= PROBLEM DESCRIPTION =
Please restate, word for word, each line from the one containing "This screenshot has height=693, width=1225." through the end of the entries below.

= DATA PROVIDED =
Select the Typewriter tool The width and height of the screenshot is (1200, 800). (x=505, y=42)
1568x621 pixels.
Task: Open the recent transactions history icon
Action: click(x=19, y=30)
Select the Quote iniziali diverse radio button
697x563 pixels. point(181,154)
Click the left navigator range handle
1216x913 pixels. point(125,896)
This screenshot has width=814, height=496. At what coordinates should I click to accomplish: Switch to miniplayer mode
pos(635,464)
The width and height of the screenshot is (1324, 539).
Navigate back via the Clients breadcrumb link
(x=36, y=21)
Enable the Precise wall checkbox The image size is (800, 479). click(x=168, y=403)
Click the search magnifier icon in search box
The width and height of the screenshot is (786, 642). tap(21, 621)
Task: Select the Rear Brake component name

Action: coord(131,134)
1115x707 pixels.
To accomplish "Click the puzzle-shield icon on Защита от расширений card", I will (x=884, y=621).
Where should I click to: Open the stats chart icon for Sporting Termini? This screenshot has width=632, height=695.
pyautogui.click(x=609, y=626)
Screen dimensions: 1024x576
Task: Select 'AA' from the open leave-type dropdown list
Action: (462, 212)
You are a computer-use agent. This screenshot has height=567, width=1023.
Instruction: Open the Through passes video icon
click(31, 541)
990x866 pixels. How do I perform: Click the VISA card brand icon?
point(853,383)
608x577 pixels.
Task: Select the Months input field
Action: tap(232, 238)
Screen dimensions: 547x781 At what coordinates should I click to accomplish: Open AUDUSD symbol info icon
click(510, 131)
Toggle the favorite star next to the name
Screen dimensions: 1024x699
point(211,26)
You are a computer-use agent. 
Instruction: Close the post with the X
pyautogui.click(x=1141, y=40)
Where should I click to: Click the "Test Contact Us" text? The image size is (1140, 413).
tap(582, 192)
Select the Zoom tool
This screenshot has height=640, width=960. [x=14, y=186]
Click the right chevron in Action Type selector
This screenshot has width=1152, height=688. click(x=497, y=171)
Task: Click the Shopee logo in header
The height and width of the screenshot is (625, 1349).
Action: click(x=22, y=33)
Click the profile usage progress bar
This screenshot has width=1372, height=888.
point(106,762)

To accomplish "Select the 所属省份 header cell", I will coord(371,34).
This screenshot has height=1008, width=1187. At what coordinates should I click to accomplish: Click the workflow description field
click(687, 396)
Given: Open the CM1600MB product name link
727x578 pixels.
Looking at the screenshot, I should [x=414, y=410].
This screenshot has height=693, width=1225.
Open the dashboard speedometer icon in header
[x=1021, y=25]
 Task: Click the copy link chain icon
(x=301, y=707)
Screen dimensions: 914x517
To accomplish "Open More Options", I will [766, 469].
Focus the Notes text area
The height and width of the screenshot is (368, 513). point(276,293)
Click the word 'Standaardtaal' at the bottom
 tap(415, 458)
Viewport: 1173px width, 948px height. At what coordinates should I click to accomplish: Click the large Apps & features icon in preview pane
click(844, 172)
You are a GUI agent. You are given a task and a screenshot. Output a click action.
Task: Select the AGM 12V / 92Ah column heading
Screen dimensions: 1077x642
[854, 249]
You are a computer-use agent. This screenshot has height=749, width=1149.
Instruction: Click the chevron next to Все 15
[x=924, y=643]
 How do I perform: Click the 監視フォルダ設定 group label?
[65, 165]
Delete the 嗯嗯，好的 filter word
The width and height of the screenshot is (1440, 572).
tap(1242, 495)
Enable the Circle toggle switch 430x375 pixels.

= COMPLETED EXERCISE =
This screenshot has height=693, width=1225.
Open the dashboard speedometer icon in header
[x=1021, y=25]
 Task: Click the copy link chain icon
(x=301, y=707)
Screen dimensions: 914x517
To accomplish "Open More Options", I will [766, 469].
Focus the Notes text area
The height and width of the screenshot is (368, 513). point(276,293)
Click the word 'Standaardtaal' at the bottom
 tap(415, 458)
Viewport: 1173px width, 948px height. At what coordinates should I click to accomplish: Click the large Apps & features icon in preview pane
click(844, 172)
You are a GUI agent. You are given a task and a screenshot. Output a click action.
Task: Select the AGM 12V / 92Ah column heading
Screen dimensions: 1077x642
[854, 249]
You are a computer-use agent. This screenshot has height=749, width=1149.
Instruction: Click the chevron next to Все 15
[x=924, y=643]
 How do I perform: Click the 監視フォルダ設定 group label?
[65, 165]
Delete the 嗯嗯，好的 filter word
The width and height of the screenshot is (1440, 572).
tap(1242, 495)
Enable the Circle toggle switch 430x375 pixels.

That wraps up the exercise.